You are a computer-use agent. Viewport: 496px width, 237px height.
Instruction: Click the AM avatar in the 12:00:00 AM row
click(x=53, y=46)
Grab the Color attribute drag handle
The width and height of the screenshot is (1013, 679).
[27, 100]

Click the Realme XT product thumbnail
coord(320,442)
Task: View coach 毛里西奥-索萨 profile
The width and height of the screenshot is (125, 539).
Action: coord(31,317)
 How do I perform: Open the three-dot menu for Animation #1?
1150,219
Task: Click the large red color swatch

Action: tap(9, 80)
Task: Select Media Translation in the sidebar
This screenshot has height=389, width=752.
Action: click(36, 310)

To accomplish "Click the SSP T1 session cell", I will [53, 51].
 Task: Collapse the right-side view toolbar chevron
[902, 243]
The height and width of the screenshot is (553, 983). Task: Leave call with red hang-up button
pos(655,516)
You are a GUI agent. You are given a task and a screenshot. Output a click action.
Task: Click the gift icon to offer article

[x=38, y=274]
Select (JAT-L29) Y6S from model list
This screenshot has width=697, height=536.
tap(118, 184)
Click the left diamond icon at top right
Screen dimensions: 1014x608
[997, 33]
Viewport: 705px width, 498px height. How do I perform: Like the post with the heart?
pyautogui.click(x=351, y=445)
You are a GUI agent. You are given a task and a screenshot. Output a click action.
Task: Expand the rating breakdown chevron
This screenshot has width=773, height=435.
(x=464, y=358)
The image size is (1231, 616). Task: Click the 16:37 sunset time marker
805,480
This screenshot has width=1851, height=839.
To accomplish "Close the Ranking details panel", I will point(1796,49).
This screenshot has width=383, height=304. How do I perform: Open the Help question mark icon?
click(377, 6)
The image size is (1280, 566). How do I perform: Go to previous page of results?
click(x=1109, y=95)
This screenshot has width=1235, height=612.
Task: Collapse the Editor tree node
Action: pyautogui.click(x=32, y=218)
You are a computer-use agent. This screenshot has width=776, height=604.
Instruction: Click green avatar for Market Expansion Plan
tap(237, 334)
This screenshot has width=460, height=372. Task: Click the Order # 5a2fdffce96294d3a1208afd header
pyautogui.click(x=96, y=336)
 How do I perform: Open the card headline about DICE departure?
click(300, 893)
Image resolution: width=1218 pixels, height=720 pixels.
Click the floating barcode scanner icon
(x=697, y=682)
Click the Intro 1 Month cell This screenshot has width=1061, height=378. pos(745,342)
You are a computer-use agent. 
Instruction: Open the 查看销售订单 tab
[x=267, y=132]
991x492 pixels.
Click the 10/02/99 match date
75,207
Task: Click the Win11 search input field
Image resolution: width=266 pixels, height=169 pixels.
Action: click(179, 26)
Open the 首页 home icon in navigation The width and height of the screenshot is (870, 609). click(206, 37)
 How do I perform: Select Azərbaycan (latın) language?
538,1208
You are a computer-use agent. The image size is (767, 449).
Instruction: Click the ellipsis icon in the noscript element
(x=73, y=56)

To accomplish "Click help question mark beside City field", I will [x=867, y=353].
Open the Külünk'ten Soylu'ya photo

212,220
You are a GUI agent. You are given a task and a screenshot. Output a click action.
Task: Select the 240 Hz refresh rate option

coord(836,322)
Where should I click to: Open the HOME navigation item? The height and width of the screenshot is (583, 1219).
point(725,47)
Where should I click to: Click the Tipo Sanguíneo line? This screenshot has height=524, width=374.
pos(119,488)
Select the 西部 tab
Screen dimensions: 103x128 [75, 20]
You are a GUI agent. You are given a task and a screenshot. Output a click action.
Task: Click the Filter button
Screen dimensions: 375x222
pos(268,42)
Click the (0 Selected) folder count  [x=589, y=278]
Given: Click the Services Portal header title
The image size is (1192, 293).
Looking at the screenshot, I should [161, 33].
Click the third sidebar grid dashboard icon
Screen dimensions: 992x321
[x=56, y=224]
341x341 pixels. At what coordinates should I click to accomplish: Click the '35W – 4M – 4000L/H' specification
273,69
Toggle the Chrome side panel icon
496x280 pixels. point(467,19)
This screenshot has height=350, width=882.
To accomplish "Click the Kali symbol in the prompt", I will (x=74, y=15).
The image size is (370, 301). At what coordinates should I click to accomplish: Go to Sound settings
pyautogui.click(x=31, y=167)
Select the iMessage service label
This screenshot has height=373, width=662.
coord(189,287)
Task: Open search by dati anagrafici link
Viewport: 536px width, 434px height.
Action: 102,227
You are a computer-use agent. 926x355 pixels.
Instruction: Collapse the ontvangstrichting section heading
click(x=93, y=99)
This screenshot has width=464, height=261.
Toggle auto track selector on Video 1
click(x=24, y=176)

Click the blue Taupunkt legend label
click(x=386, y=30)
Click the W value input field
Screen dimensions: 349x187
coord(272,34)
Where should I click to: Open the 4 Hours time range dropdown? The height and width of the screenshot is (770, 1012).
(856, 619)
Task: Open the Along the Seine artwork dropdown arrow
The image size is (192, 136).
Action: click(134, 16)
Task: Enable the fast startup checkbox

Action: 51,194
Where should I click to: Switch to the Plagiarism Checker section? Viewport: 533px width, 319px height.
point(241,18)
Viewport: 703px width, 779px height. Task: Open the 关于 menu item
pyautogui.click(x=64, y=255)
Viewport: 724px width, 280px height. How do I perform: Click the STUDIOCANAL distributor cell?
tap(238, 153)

Your instructions >> Reproduce the material in full, with no word added or dropped.

Task answer >>
You are a computer-use agent. Viewport: 496px width, 237px height.
Instruction: Click the AM avatar in the 12:00:00 AM row
click(x=53, y=46)
Grab the Color attribute drag handle
The width and height of the screenshot is (1013, 679).
[27, 100]

Click the Realme XT product thumbnail
coord(320,442)
Task: View coach 毛里西奥-索萨 profile
The width and height of the screenshot is (125, 539).
Action: coord(31,317)
 How do I perform: Open the three-dot menu for Animation #1?
1150,219
Task: Click the large red color swatch

Action: tap(9, 80)
Task: Select Media Translation in the sidebar
This screenshot has height=389, width=752.
Action: click(36, 310)

To accomplish "Click the SSP T1 session cell", I will [53, 51].
 Task: Collapse the right-side view toolbar chevron
[902, 243]
The height and width of the screenshot is (553, 983). Task: Leave call with red hang-up button
pos(655,516)
You are a GUI agent. You are given a task and a screenshot. Output a click action.
Task: Click the gift icon to offer article

[x=38, y=274]
Select (JAT-L29) Y6S from model list
This screenshot has width=697, height=536.
tap(118, 184)
Click the left diamond icon at top right
Screen dimensions: 1014x608
[997, 33]
Viewport: 705px width, 498px height. How do I perform: Like the post with the heart?
pyautogui.click(x=351, y=445)
You are a GUI agent. You are given a task and a screenshot. Output a click action.
Task: Expand the rating breakdown chevron
This screenshot has width=773, height=435.
(x=464, y=358)
The image size is (1231, 616). Task: Click the 16:37 sunset time marker
805,480
This screenshot has width=1851, height=839.
To accomplish "Close the Ranking details panel", I will point(1796,49).
This screenshot has width=383, height=304. How do I perform: Open the Help question mark icon?
click(377, 6)
The image size is (1280, 566). How do I perform: Go to previous page of results?
click(x=1109, y=95)
This screenshot has width=1235, height=612.
Task: Collapse the Editor tree node
Action: pyautogui.click(x=32, y=218)
You are a computer-use agent. This screenshot has width=776, height=604.
Instruction: Click green avatar for Market Expansion Plan
tap(237, 334)
This screenshot has width=460, height=372. Task: Click the Order # 5a2fdffce96294d3a1208afd header
pyautogui.click(x=96, y=336)
 How do I perform: Open the card headline about DICE departure?
click(300, 893)
Image resolution: width=1218 pixels, height=720 pixels.
Click the floating barcode scanner icon
(x=697, y=682)
Click the Intro 1 Month cell This screenshot has width=1061, height=378. pos(745,342)
You are a computer-use agent. 
Instruction: Open the 查看销售订单 tab
[x=267, y=132]
991x492 pixels.
Click the 10/02/99 match date
75,207
Task: Click the Win11 search input field
Image resolution: width=266 pixels, height=169 pixels.
Action: click(179, 26)
Open the 首页 home icon in navigation The width and height of the screenshot is (870, 609). click(206, 37)
 How do I perform: Select Azərbaycan (latın) language?
538,1208
You are a computer-use agent. The image size is (767, 449).
Instruction: Click the ellipsis icon in the noscript element
(x=73, y=56)

To accomplish "Click help question mark beside City field", I will [x=867, y=353].
Open the Külünk'ten Soylu'ya photo

212,220
You are a GUI agent. You are given a task and a screenshot. Output a click action.
Task: Select the 240 Hz refresh rate option

coord(836,322)
Where should I click to: Open the HOME navigation item? The height and width of the screenshot is (583, 1219).
point(725,47)
Where should I click to: Click the Tipo Sanguíneo line? This screenshot has height=524, width=374.
pos(119,488)
Select the 西部 tab
Screen dimensions: 103x128 [75, 20]
You are a GUI agent. You are given a task and a screenshot. Output a click action.
Task: Click the Filter button
Screen dimensions: 375x222
pos(268,42)
Click the (0 Selected) folder count  [x=589, y=278]
Given: Click the Services Portal header title
The image size is (1192, 293).
Looking at the screenshot, I should [161, 33].
Click the third sidebar grid dashboard icon
Screen dimensions: 992x321
[x=56, y=224]
341x341 pixels. At what coordinates should I click to accomplish: Click the '35W – 4M – 4000L/H' specification
273,69
Toggle the Chrome side panel icon
496x280 pixels. point(467,19)
This screenshot has height=350, width=882.
To accomplish "Click the Kali symbol in the prompt", I will (x=74, y=15).
The image size is (370, 301). At what coordinates should I click to accomplish: Go to Sound settings
pyautogui.click(x=31, y=167)
Select the iMessage service label
This screenshot has height=373, width=662.
coord(189,287)
Task: Open search by dati anagrafici link
Viewport: 536px width, 434px height.
Action: 102,227
You are a computer-use agent. 926x355 pixels.
Instruction: Collapse the ontvangstrichting section heading
click(x=93, y=99)
This screenshot has width=464, height=261.
Toggle auto track selector on Video 1
click(x=24, y=176)

Click the blue Taupunkt legend label
click(x=386, y=30)
Click the W value input field
Screen dimensions: 349x187
coord(272,34)
Where should I click to: Open the 4 Hours time range dropdown? The height and width of the screenshot is (770, 1012).
(856, 619)
Task: Open the Along the Seine artwork dropdown arrow
The image size is (192, 136).
Action: click(134, 16)
Task: Enable the fast startup checkbox

Action: 51,194
Where should I click to: Switch to the Plagiarism Checker section? Viewport: 533px width, 319px height.
point(241,18)
Viewport: 703px width, 779px height. Task: Open the 关于 menu item
pyautogui.click(x=64, y=255)
Viewport: 724px width, 280px height. How do I perform: Click the STUDIOCANAL distributor cell?
tap(238, 153)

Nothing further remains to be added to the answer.